Data records Start Marker

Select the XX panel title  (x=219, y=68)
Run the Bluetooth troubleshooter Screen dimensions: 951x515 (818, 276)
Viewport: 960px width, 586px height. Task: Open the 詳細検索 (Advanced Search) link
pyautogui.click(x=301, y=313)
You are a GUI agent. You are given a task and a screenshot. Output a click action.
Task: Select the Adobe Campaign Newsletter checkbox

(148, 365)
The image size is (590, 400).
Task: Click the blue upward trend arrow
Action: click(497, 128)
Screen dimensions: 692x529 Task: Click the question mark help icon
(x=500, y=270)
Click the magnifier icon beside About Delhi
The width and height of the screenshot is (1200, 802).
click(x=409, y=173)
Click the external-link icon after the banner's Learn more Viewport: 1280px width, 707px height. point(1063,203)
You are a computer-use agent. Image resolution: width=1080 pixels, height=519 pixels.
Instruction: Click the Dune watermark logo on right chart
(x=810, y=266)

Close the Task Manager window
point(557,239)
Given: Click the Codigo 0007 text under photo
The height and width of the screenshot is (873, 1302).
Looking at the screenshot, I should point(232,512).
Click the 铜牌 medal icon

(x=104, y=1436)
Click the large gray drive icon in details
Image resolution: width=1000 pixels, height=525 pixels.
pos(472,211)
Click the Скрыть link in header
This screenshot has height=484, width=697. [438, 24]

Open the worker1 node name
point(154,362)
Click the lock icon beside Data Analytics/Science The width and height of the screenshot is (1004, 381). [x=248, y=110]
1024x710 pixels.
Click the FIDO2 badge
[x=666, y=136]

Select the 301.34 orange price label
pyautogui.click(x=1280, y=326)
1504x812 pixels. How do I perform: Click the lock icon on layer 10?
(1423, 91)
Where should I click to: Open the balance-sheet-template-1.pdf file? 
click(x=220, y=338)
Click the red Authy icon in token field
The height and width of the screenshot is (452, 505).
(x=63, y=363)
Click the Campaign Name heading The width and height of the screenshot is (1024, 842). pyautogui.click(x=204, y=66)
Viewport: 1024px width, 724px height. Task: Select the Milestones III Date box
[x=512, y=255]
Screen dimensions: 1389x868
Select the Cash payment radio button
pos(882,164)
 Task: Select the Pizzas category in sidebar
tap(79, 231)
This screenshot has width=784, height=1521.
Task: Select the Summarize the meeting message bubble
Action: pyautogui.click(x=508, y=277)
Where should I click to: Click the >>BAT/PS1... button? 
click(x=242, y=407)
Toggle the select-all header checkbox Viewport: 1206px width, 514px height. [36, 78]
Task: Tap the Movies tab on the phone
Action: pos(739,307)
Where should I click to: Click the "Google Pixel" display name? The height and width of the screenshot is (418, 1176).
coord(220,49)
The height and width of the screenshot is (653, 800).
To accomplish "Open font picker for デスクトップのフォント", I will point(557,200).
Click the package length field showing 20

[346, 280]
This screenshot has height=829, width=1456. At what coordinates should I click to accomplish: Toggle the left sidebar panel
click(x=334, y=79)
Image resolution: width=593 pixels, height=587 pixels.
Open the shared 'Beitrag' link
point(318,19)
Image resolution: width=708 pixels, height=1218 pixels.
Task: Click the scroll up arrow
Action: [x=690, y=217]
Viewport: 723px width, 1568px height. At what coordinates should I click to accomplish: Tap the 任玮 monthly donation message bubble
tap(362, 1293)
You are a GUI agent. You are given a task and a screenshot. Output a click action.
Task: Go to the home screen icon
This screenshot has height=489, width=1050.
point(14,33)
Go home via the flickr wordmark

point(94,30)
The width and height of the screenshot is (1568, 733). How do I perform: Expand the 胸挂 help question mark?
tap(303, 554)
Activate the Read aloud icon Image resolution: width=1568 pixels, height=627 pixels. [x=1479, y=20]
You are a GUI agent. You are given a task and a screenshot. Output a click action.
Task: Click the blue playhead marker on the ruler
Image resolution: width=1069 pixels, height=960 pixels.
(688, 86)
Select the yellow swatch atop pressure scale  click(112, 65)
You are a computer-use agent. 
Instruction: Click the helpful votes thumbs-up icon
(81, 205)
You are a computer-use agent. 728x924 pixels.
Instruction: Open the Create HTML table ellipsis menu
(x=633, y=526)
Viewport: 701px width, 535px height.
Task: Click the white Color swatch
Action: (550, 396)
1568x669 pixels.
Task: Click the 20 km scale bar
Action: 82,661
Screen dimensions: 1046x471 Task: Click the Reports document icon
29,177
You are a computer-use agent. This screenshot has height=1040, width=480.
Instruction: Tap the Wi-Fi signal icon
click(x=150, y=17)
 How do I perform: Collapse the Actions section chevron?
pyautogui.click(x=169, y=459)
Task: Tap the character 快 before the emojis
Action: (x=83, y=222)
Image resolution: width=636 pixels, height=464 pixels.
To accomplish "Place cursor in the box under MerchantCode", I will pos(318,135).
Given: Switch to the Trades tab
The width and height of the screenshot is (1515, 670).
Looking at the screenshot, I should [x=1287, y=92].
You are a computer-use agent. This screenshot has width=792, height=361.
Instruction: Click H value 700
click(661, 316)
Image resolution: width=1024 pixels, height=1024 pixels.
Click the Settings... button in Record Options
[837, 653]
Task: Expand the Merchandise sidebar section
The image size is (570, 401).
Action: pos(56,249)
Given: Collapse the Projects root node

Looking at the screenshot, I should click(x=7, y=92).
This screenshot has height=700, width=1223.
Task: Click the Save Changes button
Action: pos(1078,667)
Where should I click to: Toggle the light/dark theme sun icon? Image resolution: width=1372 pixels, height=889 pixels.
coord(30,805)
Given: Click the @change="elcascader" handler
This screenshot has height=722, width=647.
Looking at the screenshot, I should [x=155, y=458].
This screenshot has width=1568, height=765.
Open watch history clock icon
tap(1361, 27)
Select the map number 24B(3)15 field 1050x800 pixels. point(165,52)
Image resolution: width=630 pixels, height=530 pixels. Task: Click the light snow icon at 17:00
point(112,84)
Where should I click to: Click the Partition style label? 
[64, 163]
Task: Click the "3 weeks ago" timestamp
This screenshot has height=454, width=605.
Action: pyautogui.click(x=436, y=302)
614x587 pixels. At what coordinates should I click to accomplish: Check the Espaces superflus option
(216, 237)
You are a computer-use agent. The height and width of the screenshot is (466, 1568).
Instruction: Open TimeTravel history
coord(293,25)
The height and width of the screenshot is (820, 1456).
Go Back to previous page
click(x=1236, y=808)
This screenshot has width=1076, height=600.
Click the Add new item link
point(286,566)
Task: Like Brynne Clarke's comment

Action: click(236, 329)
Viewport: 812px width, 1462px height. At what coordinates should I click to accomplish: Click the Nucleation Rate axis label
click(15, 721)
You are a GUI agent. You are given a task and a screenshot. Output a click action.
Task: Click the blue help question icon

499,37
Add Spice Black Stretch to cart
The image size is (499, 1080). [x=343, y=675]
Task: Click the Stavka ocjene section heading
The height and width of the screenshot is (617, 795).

Data records End Marker

**Task brief**
The complete listing above is to be output again exactly.

**Completed task**
Select the XX panel title  (x=219, y=68)
Run the Bluetooth troubleshooter Screen dimensions: 951x515 (818, 276)
Viewport: 960px width, 586px height. Task: Open the 詳細検索 (Advanced Search) link
pyautogui.click(x=301, y=313)
You are a GUI agent. You are given a task and a screenshot. Output a click action.
Task: Select the Adobe Campaign Newsletter checkbox

(148, 365)
The image size is (590, 400).
Task: Click the blue upward trend arrow
Action: click(497, 128)
Screen dimensions: 692x529 Task: Click the question mark help icon
(x=500, y=270)
Click the magnifier icon beside About Delhi
The width and height of the screenshot is (1200, 802).
click(x=409, y=173)
Click the external-link icon after the banner's Learn more Viewport: 1280px width, 707px height. point(1063,203)
You are a computer-use agent. Image resolution: width=1080 pixels, height=519 pixels.
Instruction: Click the Dune watermark logo on right chart
(x=810, y=266)

Close the Task Manager window
point(557,239)
Given: Click the Codigo 0007 text under photo
The height and width of the screenshot is (873, 1302).
Looking at the screenshot, I should point(232,512).
Click the 铜牌 medal icon

(x=104, y=1436)
Click the large gray drive icon in details
Image resolution: width=1000 pixels, height=525 pixels.
pos(472,211)
Click the Скрыть link in header
This screenshot has height=484, width=697. [438, 24]

Open the worker1 node name
point(154,362)
Click the lock icon beside Data Analytics/Science The width and height of the screenshot is (1004, 381). [x=248, y=110]
1024x710 pixels.
Click the FIDO2 badge
[x=666, y=136]

Select the 301.34 orange price label
pyautogui.click(x=1280, y=326)
1504x812 pixels. How do I perform: Click the lock icon on layer 10?
(1423, 91)
Where should I click to: Open the balance-sheet-template-1.pdf file? 
click(x=220, y=338)
Click the red Authy icon in token field
The height and width of the screenshot is (452, 505).
(x=63, y=363)
Click the Campaign Name heading The width and height of the screenshot is (1024, 842). pyautogui.click(x=204, y=66)
Viewport: 1024px width, 724px height. Task: Select the Milestones III Date box
[x=512, y=255]
Screen dimensions: 1389x868
Select the Cash payment radio button
pos(882,164)
 Task: Select the Pizzas category in sidebar
tap(79, 231)
This screenshot has width=784, height=1521.
Task: Select the Summarize the meeting message bubble
Action: pyautogui.click(x=508, y=277)
Where should I click to: Click the >>BAT/PS1... button? 
click(x=242, y=407)
Toggle the select-all header checkbox Viewport: 1206px width, 514px height. [36, 78]
Task: Tap the Movies tab on the phone
Action: pos(739,307)
Where should I click to: Click the "Google Pixel" display name? The height and width of the screenshot is (418, 1176).
coord(220,49)
The height and width of the screenshot is (653, 800).
To accomplish "Open font picker for デスクトップのフォント", I will point(557,200).
Click the package length field showing 20

[346, 280]
This screenshot has height=829, width=1456. At what coordinates should I click to accomplish: Toggle the left sidebar panel
click(x=334, y=79)
Image resolution: width=593 pixels, height=587 pixels.
Open the shared 'Beitrag' link
point(318,19)
Image resolution: width=708 pixels, height=1218 pixels.
Task: Click the scroll up arrow
Action: [x=690, y=217]
Viewport: 723px width, 1568px height. At what coordinates should I click to accomplish: Tap the 任玮 monthly donation message bubble
tap(362, 1293)
You are a GUI agent. You are given a task and a screenshot. Output a click action.
Task: Go to the home screen icon
This screenshot has height=489, width=1050.
point(14,33)
Go home via the flickr wordmark

point(94,30)
The width and height of the screenshot is (1568, 733). How do I perform: Expand the 胸挂 help question mark?
tap(303, 554)
Activate the Read aloud icon Image resolution: width=1568 pixels, height=627 pixels. [x=1479, y=20]
You are a GUI agent. You are given a task and a screenshot. Output a click action.
Task: Click the blue playhead marker on the ruler
Image resolution: width=1069 pixels, height=960 pixels.
(688, 86)
Select the yellow swatch atop pressure scale  click(112, 65)
You are a computer-use agent. 
Instruction: Click the helpful votes thumbs-up icon
(81, 205)
You are a computer-use agent. 728x924 pixels.
Instruction: Open the Create HTML table ellipsis menu
(x=633, y=526)
Viewport: 701px width, 535px height.
Task: Click the white Color swatch
Action: (550, 396)
1568x669 pixels.
Task: Click the 20 km scale bar
Action: 82,661
Screen dimensions: 1046x471 Task: Click the Reports document icon
29,177
You are a computer-use agent. This screenshot has height=1040, width=480.
Instruction: Tap the Wi-Fi signal icon
click(x=150, y=17)
 How do I perform: Collapse the Actions section chevron?
pyautogui.click(x=169, y=459)
Task: Tap the character 快 before the emojis
Action: (x=83, y=222)
Image resolution: width=636 pixels, height=464 pixels.
To accomplish "Place cursor in the box under MerchantCode", I will pos(318,135).
Given: Switch to the Trades tab
The width and height of the screenshot is (1515, 670).
Looking at the screenshot, I should [x=1287, y=92].
You are a computer-use agent. This screenshot has width=792, height=361.
Instruction: Click H value 700
click(661, 316)
Image resolution: width=1024 pixels, height=1024 pixels.
Click the Settings... button in Record Options
[837, 653]
Task: Expand the Merchandise sidebar section
The image size is (570, 401).
Action: pos(56,249)
Given: Collapse the Projects root node

Looking at the screenshot, I should click(x=7, y=92).
This screenshot has height=700, width=1223.
Task: Click the Save Changes button
Action: pos(1078,667)
Where should I click to: Toggle the light/dark theme sun icon? Image resolution: width=1372 pixels, height=889 pixels.
coord(30,805)
Given: Click the @change="elcascader" handler
This screenshot has height=722, width=647.
Looking at the screenshot, I should [x=155, y=458].
This screenshot has width=1568, height=765.
Open watch history clock icon
tap(1361, 27)
Select the map number 24B(3)15 field 1050x800 pixels. point(165,52)
Image resolution: width=630 pixels, height=530 pixels. Task: Click the light snow icon at 17:00
point(112,84)
Where should I click to: Click the Partition style label? 
[64, 163]
Task: Click the "3 weeks ago" timestamp
This screenshot has height=454, width=605.
Action: pyautogui.click(x=436, y=302)
614x587 pixels. At what coordinates should I click to accomplish: Check the Espaces superflus option
(216, 237)
You are a computer-use agent. The height and width of the screenshot is (466, 1568).
Instruction: Open TimeTravel history
coord(293,25)
The height and width of the screenshot is (820, 1456).
Go Back to previous page
click(x=1236, y=808)
This screenshot has width=1076, height=600.
Click the Add new item link
point(286,566)
Task: Like Brynne Clarke's comment

Action: click(236, 329)
Viewport: 812px width, 1462px height. At what coordinates should I click to accomplish: Click the Nucleation Rate axis label
click(15, 721)
You are a GUI agent. You are given a task and a screenshot. Output a click action.
Task: Click the blue help question icon

499,37
Add Spice Black Stretch to cart
The image size is (499, 1080). [x=343, y=675]
Task: Click the Stavka ocjene section heading
The height and width of the screenshot is (617, 795).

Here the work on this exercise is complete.